By the Court. — Order reversed, and cause remanded with directions to vacate the order appealed from.
The following memorandum was filed February 20, 1948:
The court has carefully reviewed the contentions made upon this motion for rehearing by defendant and adheres to its views as expressed in the opinion. This memorandum is filed because one of the paragraphs in the opinion is apparently subject to misunderstanding. The opinion contains the following statement ( ante, p. 648):
"Plaintiffs assert that even though there is no property in the state a cause of action arose in the state; that this sufficiently appears from the complaint and under sec. 262.12, Stats., publication may be had either where defendant has property within the state or where the cause of action arose therein. This implies that if the cause of action arose within the state it is unnecessary to allege that the defendant has property within the state and that neither under Pennoyer v. Neff, 95 U.S. 714, 24 L.Ed. 565, nor State ex rel. Ralph Lumber Co., supra, is the allegation required. For reasons hereinafter appearing we shall not discuss this point and simply cite in connection with it the following two cases: Witt v. Meyer, 69 Wis. 595, 35 N.W. 25; Disconto Gesellschaft v. Umbreit, 127 Wis. 651, 106 N.W. 821."
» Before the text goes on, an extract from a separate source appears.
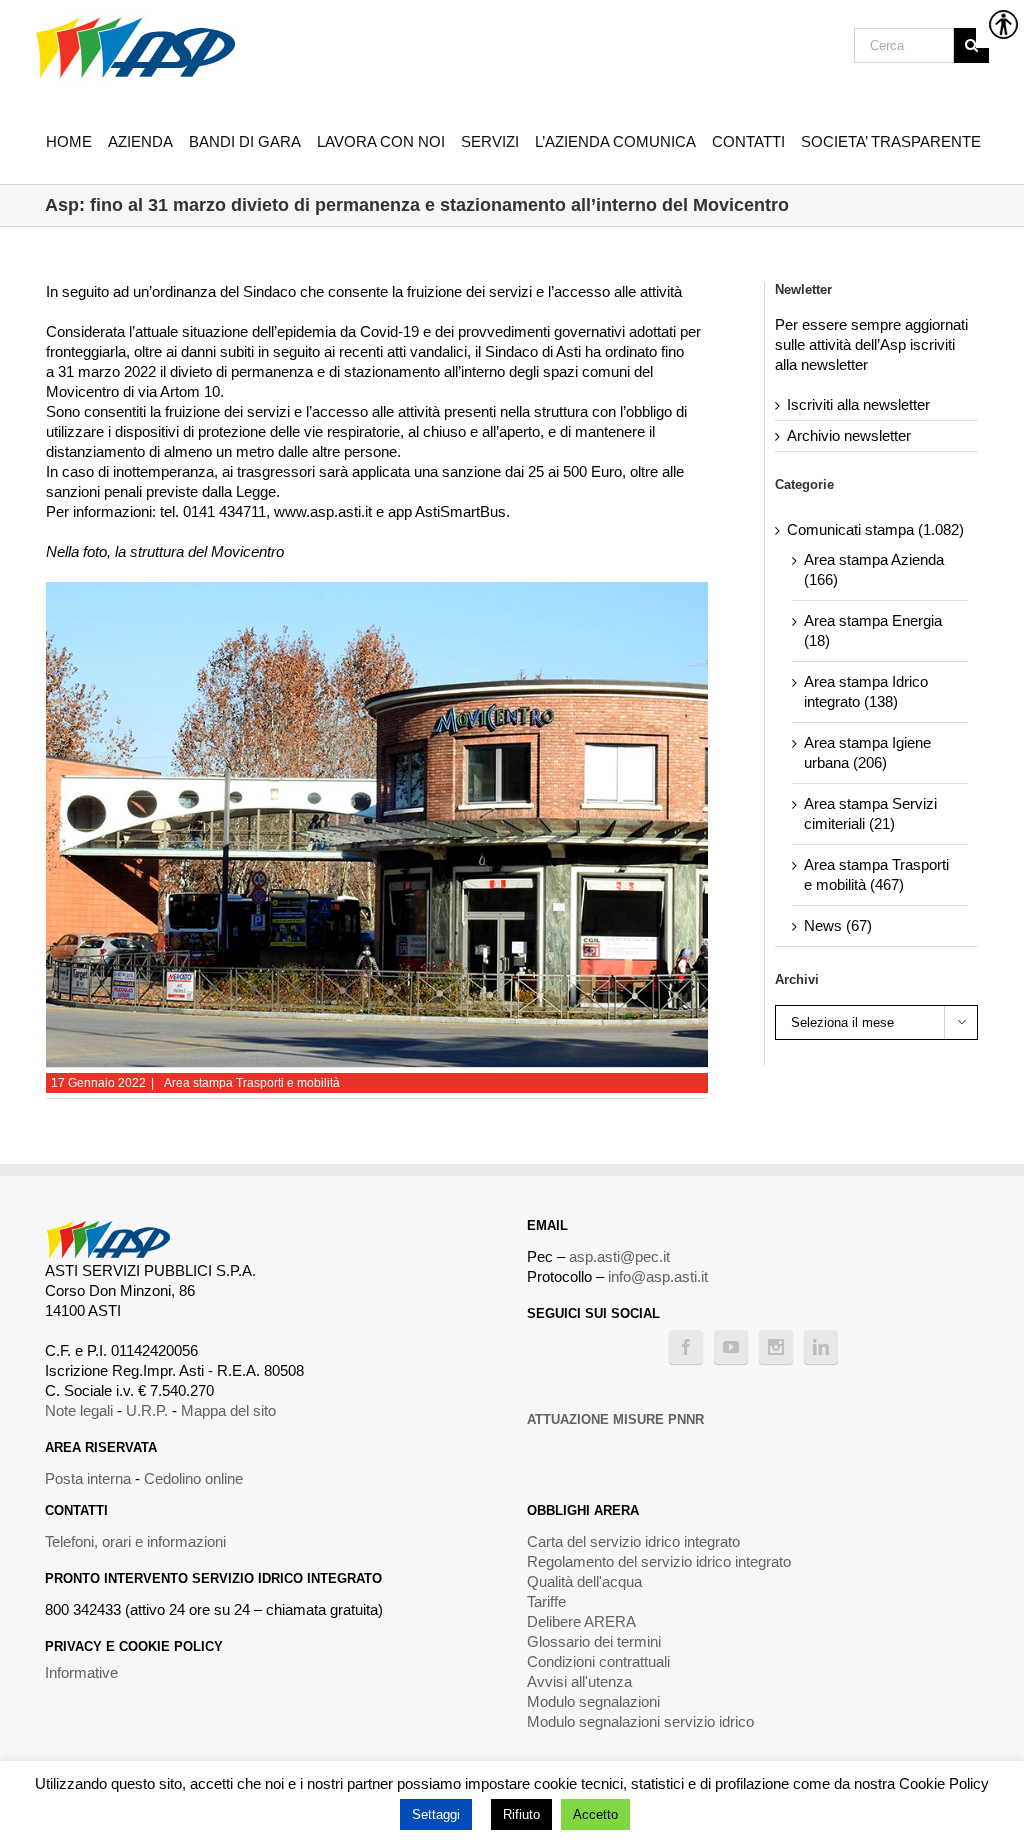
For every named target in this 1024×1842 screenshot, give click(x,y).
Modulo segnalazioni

The writer accepts full responsibility for the form in which this paragraph is cast and recognizes that it may be misleading. The paragraph was intended to state plaintiffs' position that under sec. 262.12, Stats., a publication may be had where the cause of action arose within the state although defendants had no property here and that the court found no occasion to rule upon the contention. Attention was called to the Witt and Disconto Gesellschaft Cases because they were not cited in plaintiffs' brief and as defendants properly point out are apparently contrary to plaintiffs' position. The paragraph evidently created the impression that the court considered that the cases supported plaintiffs' contention.
By the Court. — Motion for rehearing denied with $25 costs.